ANZ’s head of product – funds and private bank, Grant Hodder, welcomed the rating. He said ANZ had reduced its total expense ratio for the ANZ KiwiSaver conservative fund by 20% since 2009.

“These savings are largely arising from greater economies of scale as the fund balances grow.   It’s also good to see that Morningstar has noted that these benefits are flowing to members.”

KiwiSaver providers consider private investments

Private companies are being suggested as a good place for KiwiSaver providers and other fund managers to find growth opportunities.

John Johnston, of Milford Asset Management, said a disproportionate share of New Zealand’s economic output was concentrated in the hands of privately-owned enterprises rather than being accessible to investors via the listed market.

He said there were 243 businesses with a turnover greater than $200m and 2490 companies with turnover of between $20m and $200m.

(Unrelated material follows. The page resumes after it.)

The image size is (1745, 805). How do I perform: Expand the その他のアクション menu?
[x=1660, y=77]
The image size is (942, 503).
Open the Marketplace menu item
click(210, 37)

The average return on assets of the 2490 companies in 2015 was 5%, double the average of 2.5% return for businesses of over $200m in size.

“We believe these attributes taken together make the private company market in New Zealand an attractive place to look for compelling growth investment opportunities.  In fact, Milford has had a successful track record in this market with 12 Milford Active Growth Fund private company investments over the past five years.”

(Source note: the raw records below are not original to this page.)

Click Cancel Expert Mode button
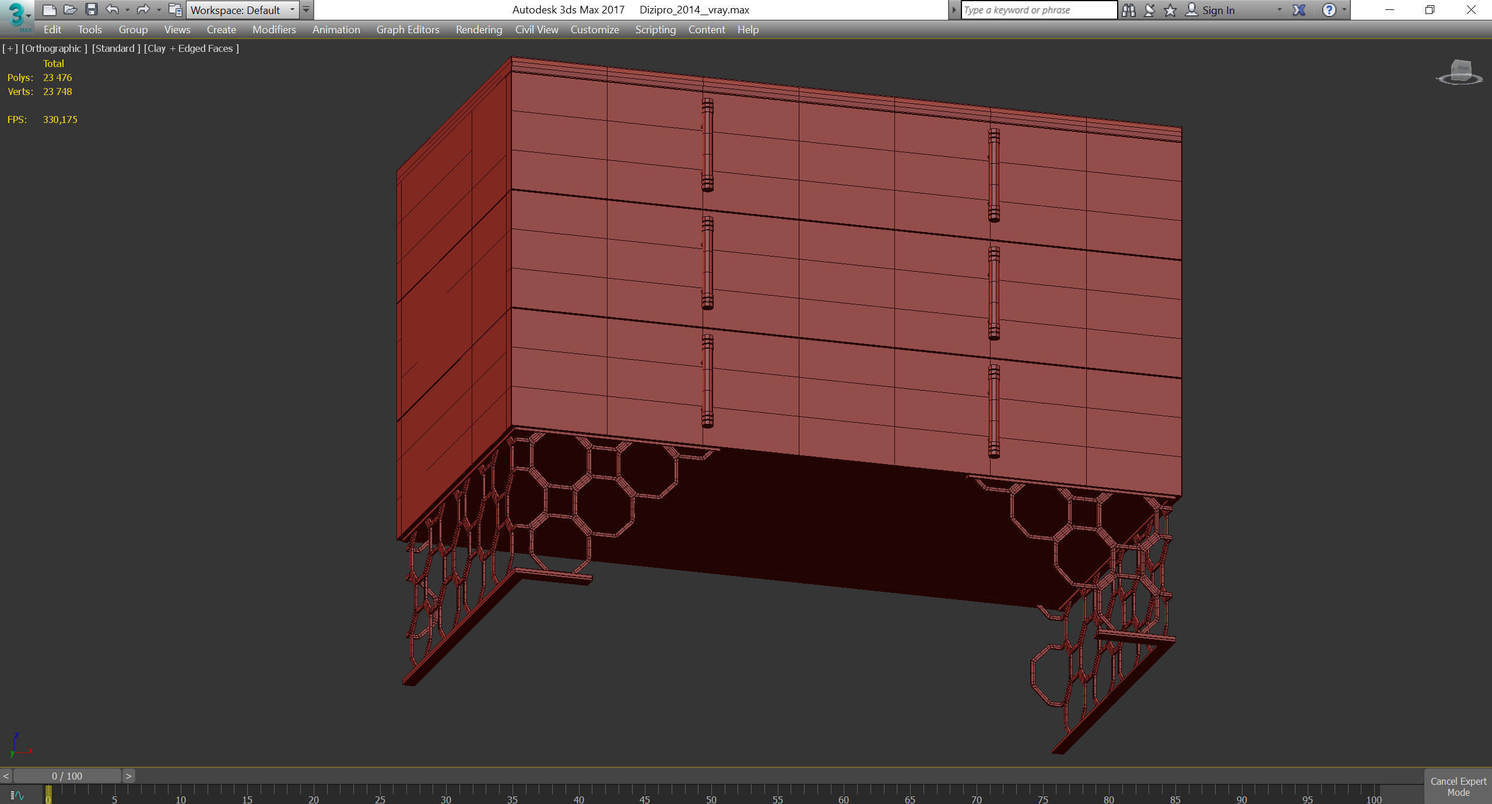1458,787
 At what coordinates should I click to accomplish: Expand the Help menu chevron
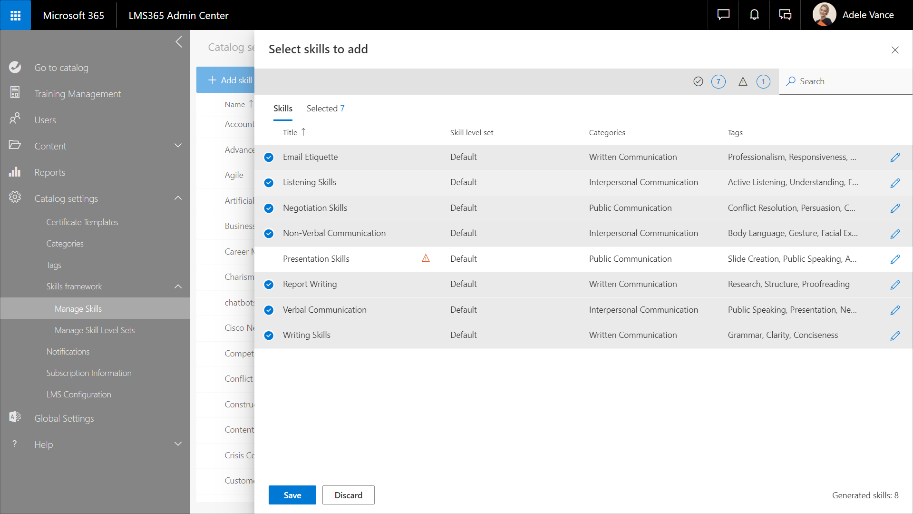(178, 444)
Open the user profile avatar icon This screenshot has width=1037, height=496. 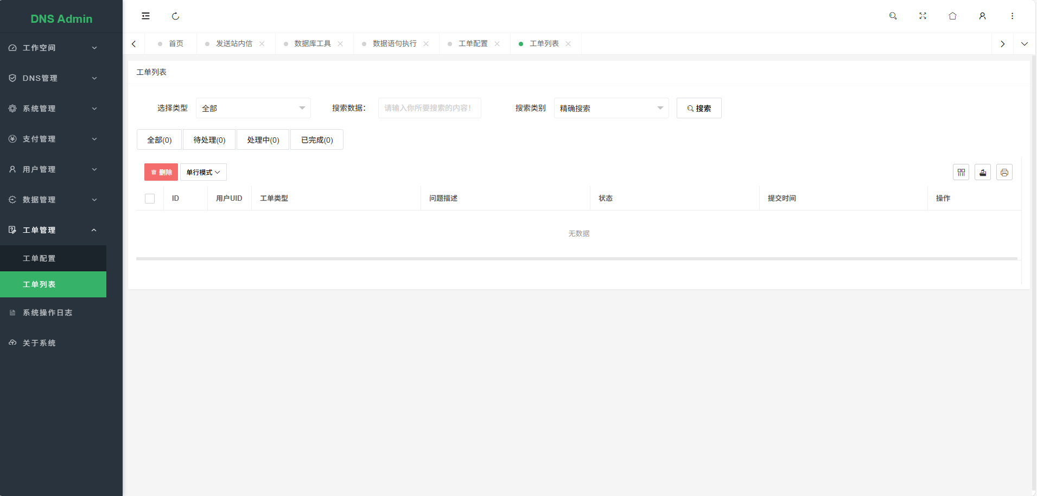click(x=982, y=16)
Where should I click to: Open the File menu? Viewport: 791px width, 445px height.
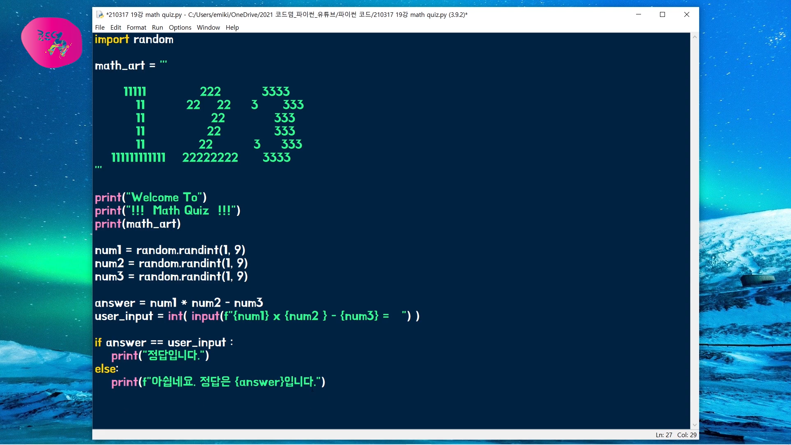click(x=100, y=28)
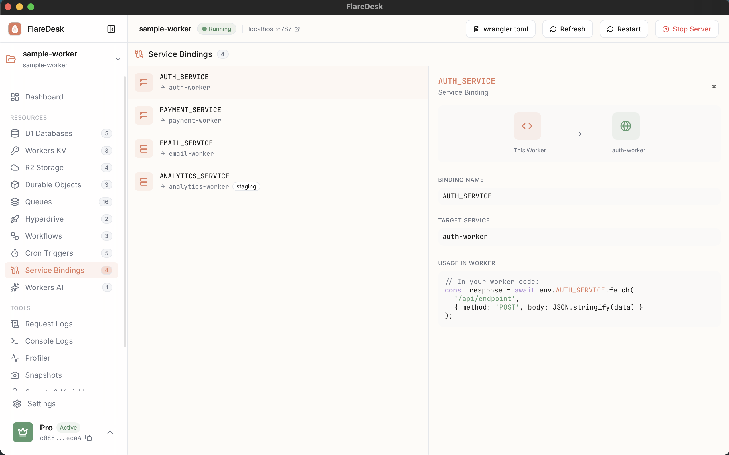
Task: Select the Cron Triggers clock icon
Action: 15,253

Brooke Bone, who manages the private investments for the Active Growth Fund, said the private investments had performed very well and were well ahead of the overall fund performance, which sits at 13.7% over the past year.

Some investments, such as that in Manuka Health NZ or Kauri Property Fund, had been sold. Others, such as Orion Healthcare and AFT Pharmaceuticals, had ended up listing.

Bone said the high public profile of Milford meant that there was a large amount of information about private investment opportunities being submitted regularly.

He said the Milford team would then look at the options and select those that were the most likely to become listed companies. “We’ve been doing this for five years and started small but continue to add more businesses and new investments in this area.  We are keen to get to the point where we can assist these businesses to become listed businesses, but we see some being sold as well. We’re not just collecting a big group of private companies.”

He said most diversified portfolios would aim to have between 3% and 8% in alternative assets, including private equity. The Active Growth Fund has just under 3% at present but has been as high as 7%.

”It’s helped to enhance the returns of the active growth fund and decreased the volatility of the return and enables us to have greater capacity going forward. We consider it to be a very good way to develop the New Zealand economy, by finding these good growth companies and adding capital to then enable them to grow faster.”

He said there were additional risks and there was less liquidity if shares needed to be sold, but the benefits outweighed the negative.

Norman Stacey, of Diversified, said KiwiSaver investing in private companies was one of the “great national benefits” of the scheme, which would lead to deepening markets and an increased capital pool.

“NZ Super Fund has to a very significant extent led the way. As with listed shares, private equity is best diversified – so best with a variety of selections to spread the issuer risk. I am peripherally involved in a private equity candidate in NZ, with a view to taking a more dominant role. Our objective will be the KiwiSaver capital pool.”

Massey University commentator Claire Matthews said it was a legitimate option for funds.

“But I think it would be important for funds to make it clear if they are doing so in order that their members understand what their funds are being invested in.  There are different risks associated with private equity, and I would generally expect only growth and/or more aggressive funds that are inherently structured for higher levels of risk to be doing much in this regard.”

Some fund managers have said private companies are not a feasible option for KiwiSaver because of issues around size, efficiencies and problems valuing the asset.